Rulebase hygiene: reduce unused/overlapping rules, enforce least privilege,
maintain application-based policies, validate security profiles (AV/IPS/URL
filtering).
Remote access posture (e.g., GlobalProtect or equivalent): portal/gateway
policies, MFA integration with IAM team, and user experience SLAs.
Traffic troubleshooting: ACC/log analysis, PCAPs, policy simulation; coordinate
fixes with platform owners.
2. Operational Ownership (Email Security)
Inbound/outbound policy tuning; phishing/BEC controls and executive spoof
protection.
URL and attachment sandboxing effectiveness; manage quarantine queues and
approval flows.
Partner with Messaging team on SPF/DKIM/DMARC alignment; monitor sending
reputation and delivery health.
Provide user-facing guidance (digests, safe release, false positive/negative
handling).
3. Incident Response & Threat Handling
Lead P1 incidents across perimeter/email; coordinate with SOC (SIEM alerts,
playbooks).
Rapid containment (block rules, URL detonation verdicts, sender throttling),
evidence capture, and RCA with corrective actions.

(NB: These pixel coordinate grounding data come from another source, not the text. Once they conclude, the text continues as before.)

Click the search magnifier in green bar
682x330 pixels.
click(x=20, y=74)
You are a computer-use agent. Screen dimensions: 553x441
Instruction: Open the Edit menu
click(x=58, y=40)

4. Change, Patch & Upgrades
Prepare CAB-ready change plans (impact, test, rollback) for signature/content
updates, firmware upgrades, and policy changes.

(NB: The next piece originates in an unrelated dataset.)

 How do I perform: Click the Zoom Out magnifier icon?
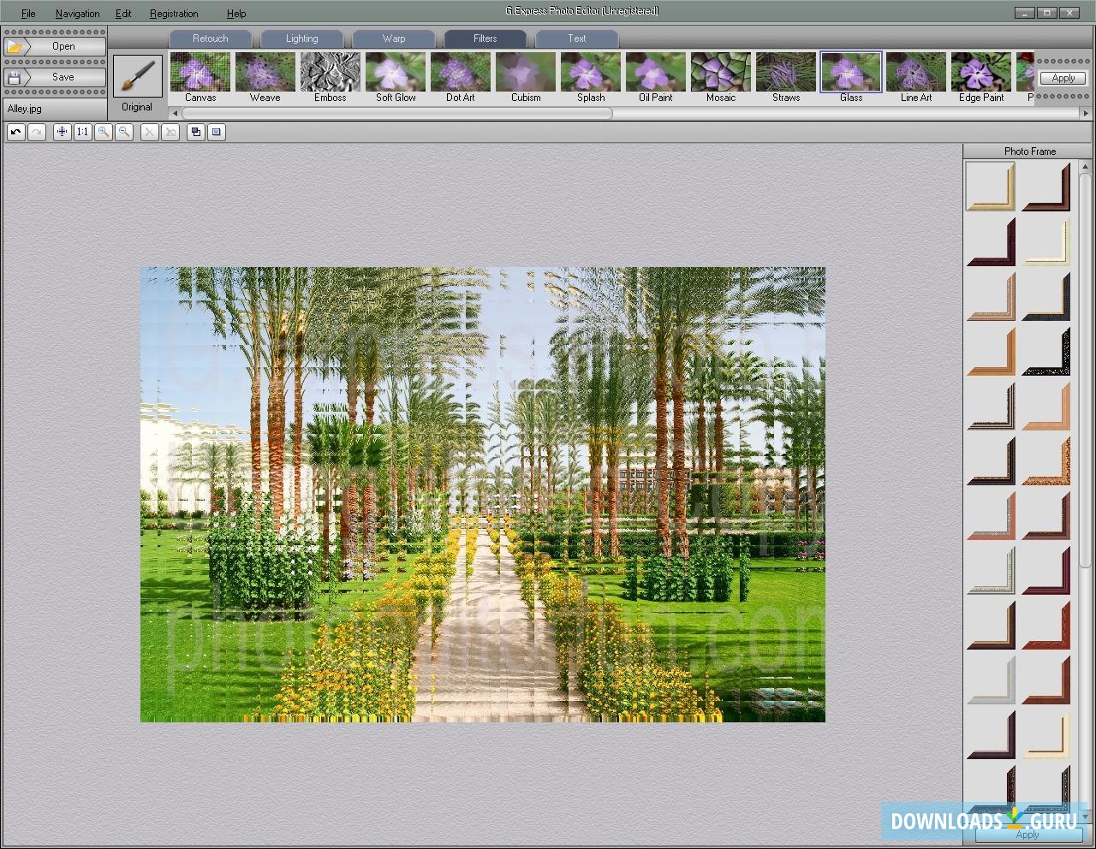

Post-change validation and documentation.
5. Compliance & Evidence
Maintain audit-ready artifacts: change tickets/approvals, policy exports, content
update logs, quarantine reports, incident timelines, and monthly posture reviews.
Familiarity with SAMA & NCA CSF audit and regulations requirements.
Support internal/external audits with traceable evidence.
6. Documentation & KT
Own runbooks/SOPs (policy hygiene, incident triage, quarantine workflows,
upgrade steps).
Mentor L1/L2; drive shadow → reverse-shadow.
Required Qualifications
Saudi National; 5+ years in enterprise network and email security operations.
Hands-on with NGFWs (preferably Palo Alto) and a major Secure Email
Gateway (e.g., Proofpoint).
Strong change/incident management discipline; clear written reports in English
(Arabic a plus).
Comfortable with packet analysis, SSL decryption concepts, and mail flow basics
with messaging teams.
Preferred
Banking/regulated-sector experience.
Experience integrating controls with SIEM/SOAR.
Certifications: PCNSE (or equivalent NGFW), vendor SEG certification, ITIL.
Success KPIs (first 90–180 days)
NGFW: rulebase cleanup achieved (unused/overlap ↓), security profiles applied
to 100% Internet-bound policies; HA stability with zero unscheduled failovers.
VPN: user connectivity SLA met; MFA posture validated; incident MTTR ≤ agreed
SLA.
Email: measurable drop in false negatives for phishing/BEC; quarantine SLA
adherence; monthly evidence packs accepted in internal pre-audit.
Location & Model
On-site at Client’s Premises (Riyadh), Sun–Thu; on-call for P1s/changes.